This award will support a twenty-two-month research fellowship by Dr. Rebecca A. Mosher to work with Dr. David C. Baulcombe at John Innes Centre in Norwich, United Kingdom.
RNA-mediated gene silencing, also known as co-suppression, quelling, or RNA interference, is an important genetic regulatory mechanism. The best studied form of RNA-mediated silencing is post-transcriptional gene silencing (PTGS), in which short interfering RNA (siRNA) guide RISC (RNA interference specificity complex) to cleave any mRNA with sequence homology to siRNAs. siRNAs also direct a less understood form of RNA-mediated gene silencing, RNA-directed chromatin modification (RDCM).
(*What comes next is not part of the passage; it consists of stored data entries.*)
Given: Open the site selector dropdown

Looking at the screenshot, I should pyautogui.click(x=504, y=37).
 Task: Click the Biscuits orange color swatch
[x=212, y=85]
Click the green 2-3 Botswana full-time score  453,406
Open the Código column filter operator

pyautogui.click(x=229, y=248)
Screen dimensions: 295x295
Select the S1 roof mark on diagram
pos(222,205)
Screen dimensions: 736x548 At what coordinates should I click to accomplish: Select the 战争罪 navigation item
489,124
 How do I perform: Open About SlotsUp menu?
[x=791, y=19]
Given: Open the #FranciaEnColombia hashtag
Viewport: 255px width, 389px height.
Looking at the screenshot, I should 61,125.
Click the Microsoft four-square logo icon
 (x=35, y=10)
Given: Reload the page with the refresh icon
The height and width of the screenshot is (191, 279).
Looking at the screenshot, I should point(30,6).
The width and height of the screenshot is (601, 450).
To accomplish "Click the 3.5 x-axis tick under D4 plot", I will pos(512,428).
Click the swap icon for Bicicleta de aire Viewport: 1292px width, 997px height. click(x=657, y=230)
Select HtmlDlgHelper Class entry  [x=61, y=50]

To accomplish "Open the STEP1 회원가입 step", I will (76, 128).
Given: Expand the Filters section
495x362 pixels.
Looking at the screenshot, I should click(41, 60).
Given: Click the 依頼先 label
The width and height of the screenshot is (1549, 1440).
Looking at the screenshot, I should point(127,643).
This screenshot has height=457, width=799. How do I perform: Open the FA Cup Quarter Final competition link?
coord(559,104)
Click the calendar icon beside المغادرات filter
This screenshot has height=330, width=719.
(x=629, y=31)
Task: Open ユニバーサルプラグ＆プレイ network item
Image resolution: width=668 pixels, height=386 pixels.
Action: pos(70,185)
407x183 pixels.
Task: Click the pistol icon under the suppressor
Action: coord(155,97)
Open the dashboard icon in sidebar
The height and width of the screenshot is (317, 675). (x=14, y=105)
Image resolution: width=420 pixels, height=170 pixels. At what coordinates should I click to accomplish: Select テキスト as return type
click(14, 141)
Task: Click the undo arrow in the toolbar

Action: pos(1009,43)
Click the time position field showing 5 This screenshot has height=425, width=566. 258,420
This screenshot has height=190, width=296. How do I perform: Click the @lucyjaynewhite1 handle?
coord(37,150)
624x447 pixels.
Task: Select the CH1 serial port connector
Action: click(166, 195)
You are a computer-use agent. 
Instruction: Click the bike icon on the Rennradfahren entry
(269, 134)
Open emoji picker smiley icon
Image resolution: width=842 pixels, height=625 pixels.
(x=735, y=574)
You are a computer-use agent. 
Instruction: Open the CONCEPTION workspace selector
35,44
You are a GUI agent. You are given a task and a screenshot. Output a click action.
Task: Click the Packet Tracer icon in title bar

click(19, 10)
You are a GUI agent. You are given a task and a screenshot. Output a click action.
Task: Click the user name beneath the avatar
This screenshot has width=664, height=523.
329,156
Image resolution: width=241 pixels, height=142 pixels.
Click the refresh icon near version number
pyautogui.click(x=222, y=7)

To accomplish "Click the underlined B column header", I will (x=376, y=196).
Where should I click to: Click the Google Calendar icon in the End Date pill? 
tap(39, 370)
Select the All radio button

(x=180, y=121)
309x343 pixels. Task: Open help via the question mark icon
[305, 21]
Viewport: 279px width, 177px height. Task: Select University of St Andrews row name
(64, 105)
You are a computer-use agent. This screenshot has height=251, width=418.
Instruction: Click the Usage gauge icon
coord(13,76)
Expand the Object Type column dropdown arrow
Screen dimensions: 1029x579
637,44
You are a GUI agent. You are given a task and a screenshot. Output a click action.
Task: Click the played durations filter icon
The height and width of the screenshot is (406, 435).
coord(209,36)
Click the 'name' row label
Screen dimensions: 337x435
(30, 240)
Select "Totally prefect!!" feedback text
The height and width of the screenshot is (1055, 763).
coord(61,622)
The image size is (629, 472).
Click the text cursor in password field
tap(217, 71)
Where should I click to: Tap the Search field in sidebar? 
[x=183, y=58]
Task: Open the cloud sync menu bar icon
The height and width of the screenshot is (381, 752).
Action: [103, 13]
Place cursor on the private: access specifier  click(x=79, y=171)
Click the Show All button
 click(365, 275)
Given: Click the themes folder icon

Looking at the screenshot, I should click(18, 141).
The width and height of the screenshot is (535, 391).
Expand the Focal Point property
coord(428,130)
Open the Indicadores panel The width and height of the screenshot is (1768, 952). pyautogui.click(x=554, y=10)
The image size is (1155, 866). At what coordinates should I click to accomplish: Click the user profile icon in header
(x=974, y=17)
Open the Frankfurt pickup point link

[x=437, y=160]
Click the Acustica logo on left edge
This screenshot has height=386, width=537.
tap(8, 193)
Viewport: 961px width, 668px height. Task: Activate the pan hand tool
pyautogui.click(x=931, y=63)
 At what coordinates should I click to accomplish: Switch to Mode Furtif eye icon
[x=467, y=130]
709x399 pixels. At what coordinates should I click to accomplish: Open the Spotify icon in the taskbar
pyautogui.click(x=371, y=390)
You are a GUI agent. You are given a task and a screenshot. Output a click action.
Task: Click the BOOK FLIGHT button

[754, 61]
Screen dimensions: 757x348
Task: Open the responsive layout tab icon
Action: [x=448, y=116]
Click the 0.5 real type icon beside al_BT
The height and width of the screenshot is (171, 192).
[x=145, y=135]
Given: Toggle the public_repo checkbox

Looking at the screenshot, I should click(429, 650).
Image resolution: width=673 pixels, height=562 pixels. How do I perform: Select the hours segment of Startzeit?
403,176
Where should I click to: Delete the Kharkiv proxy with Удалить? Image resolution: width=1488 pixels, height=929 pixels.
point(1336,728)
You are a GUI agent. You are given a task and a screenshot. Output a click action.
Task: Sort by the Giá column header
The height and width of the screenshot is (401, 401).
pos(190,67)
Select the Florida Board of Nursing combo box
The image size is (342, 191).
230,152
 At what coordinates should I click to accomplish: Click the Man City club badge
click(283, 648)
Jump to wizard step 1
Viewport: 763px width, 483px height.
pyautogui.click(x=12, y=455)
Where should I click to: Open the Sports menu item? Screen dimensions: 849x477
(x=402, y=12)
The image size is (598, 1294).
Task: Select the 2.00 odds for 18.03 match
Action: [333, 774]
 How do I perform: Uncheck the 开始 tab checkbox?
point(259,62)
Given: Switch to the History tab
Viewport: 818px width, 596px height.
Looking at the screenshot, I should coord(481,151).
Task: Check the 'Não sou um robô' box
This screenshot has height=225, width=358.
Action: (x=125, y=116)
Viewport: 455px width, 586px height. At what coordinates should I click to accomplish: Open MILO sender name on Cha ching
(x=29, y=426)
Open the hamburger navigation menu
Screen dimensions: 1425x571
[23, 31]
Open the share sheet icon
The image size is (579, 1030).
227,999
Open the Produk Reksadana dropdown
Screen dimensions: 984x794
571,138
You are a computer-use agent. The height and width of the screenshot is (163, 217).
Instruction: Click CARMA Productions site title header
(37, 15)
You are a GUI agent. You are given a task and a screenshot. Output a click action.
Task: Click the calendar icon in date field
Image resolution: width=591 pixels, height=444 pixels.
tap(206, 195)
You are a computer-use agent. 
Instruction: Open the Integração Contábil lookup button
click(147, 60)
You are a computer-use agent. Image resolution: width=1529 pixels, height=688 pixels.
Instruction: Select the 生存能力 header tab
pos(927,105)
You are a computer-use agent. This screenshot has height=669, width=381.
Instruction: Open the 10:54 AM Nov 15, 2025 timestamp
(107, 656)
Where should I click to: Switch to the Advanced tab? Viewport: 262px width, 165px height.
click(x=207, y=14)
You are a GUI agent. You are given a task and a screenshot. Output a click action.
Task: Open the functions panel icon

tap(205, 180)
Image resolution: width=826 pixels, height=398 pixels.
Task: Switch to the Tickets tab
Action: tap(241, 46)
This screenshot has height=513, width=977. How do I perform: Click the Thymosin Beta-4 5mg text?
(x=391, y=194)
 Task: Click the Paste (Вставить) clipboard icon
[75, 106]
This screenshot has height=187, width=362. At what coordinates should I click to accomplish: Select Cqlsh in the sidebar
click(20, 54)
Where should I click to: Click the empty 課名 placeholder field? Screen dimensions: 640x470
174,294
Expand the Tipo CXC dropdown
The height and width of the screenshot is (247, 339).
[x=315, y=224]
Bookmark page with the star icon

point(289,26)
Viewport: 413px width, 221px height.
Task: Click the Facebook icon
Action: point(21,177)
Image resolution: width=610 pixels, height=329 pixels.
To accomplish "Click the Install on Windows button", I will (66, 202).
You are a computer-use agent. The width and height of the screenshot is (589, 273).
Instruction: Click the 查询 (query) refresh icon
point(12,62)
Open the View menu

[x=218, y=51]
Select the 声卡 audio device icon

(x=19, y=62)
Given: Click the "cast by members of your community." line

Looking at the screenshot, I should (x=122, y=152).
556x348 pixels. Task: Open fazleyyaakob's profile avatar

During RDCM, DNA with homology to siRNAs is methylated, causing a reduction in transcription. Histone H3 is also methylated in response to siRNAs, specifically at lysine 9 (K9), commonly the mark of inert heterochromatin. Through chromatin modification and perhaps other nuclear events, RDCM reinforces PTGS and may also have a developmental function. Genetic screens in Arabidopsis have made deep inroads toward discovering the machinery driving PTGS. In comparison, relatively little is known of the mechanism and associated proteins of RDCM. In specific aim 1 of this proposal, the PI will use mutant analysis to uncover novel
components of RDCM. A genetic screen using the PVX-GFP silencing system has uncovered 30 new RDCM mutations falling into at least five complementation groups. These mutations will be cloned using traditional map-based techniques. The natural role of RDCM is also unclear and few endogenous targets have been identified. In specific aim 2, the PI will identify endogenous targets of RDCM using a modified AFLP procedure followed by siRNA analysis and chromatin immunoprecipitation.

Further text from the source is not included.